The cleaning of surgical instruments is defined as the process of removing foreign material (e.g., bioburden, biofilm) from the instruments and is usually accomplished using water with detergents or enzymatic products that are suitable for use. As we mentioned in Part I of this series on cleaning, surgical instruments must be thoroughly cleaned before high-level disinfection and sterilization. In the absence of thorough cleaning, inorganic and organic materials that remain on the surfaces of instruments will interfere with the effectiveness of these processes. When it comes to surgical instrument reprocessing, you must always remember that “If it’s not clean, it can’t be safe!”

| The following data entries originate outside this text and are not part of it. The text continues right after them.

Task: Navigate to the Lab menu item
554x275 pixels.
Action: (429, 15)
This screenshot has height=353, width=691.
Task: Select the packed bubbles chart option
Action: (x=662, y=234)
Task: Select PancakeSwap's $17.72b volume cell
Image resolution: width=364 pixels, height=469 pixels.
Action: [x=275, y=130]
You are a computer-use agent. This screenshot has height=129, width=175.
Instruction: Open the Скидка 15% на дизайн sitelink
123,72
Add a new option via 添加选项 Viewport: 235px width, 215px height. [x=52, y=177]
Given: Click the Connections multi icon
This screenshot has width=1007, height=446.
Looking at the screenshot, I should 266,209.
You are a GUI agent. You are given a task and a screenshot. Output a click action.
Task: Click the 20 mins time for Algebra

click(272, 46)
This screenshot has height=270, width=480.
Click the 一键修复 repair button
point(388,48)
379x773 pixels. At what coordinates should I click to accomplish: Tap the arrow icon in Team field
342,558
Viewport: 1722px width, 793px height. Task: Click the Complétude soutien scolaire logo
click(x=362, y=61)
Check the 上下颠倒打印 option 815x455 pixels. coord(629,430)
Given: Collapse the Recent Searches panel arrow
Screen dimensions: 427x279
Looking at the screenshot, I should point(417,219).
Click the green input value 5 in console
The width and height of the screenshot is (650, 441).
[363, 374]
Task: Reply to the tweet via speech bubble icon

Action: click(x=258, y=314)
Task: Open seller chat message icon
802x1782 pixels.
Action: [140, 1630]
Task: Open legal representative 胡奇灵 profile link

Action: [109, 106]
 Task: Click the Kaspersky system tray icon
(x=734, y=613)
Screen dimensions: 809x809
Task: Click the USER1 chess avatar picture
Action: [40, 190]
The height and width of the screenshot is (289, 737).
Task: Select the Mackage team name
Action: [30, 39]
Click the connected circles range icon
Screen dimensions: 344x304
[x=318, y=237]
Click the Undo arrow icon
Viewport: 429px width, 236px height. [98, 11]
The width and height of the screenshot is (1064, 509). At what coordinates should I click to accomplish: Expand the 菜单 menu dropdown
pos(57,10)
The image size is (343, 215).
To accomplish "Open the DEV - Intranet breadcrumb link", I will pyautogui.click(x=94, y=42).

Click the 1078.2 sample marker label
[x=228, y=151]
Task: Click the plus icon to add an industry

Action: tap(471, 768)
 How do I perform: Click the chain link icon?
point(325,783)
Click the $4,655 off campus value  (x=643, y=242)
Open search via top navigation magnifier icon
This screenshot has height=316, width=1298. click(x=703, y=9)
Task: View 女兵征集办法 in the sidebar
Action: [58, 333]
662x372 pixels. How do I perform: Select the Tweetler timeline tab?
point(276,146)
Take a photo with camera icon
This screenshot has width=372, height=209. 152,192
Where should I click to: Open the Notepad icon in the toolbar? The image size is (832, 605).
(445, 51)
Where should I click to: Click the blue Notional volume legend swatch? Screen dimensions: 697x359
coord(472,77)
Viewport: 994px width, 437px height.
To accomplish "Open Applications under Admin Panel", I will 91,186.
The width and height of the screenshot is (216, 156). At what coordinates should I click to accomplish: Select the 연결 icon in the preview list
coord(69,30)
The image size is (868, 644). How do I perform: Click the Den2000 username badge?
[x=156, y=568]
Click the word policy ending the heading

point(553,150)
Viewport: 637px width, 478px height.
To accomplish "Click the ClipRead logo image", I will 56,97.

Part II of ‘How to Properly Clean Surgical Instruments’ concluded with information on how to remove microorganisms and biofilms from the surfaces of surgical instruments. In Part III we will continue our discussion on how to efficiently and thoroughly remove microorganisms and biofilms from surgical instruments.

Although the effectiveness of high-level disinfection and sterilization mandates effective cleaning, no “real-time” tests exist that can be employed in a clinical setting to verify cleaning. If such tests were commercially available they could be used to ensure an adequate level of cleaning (1, 2).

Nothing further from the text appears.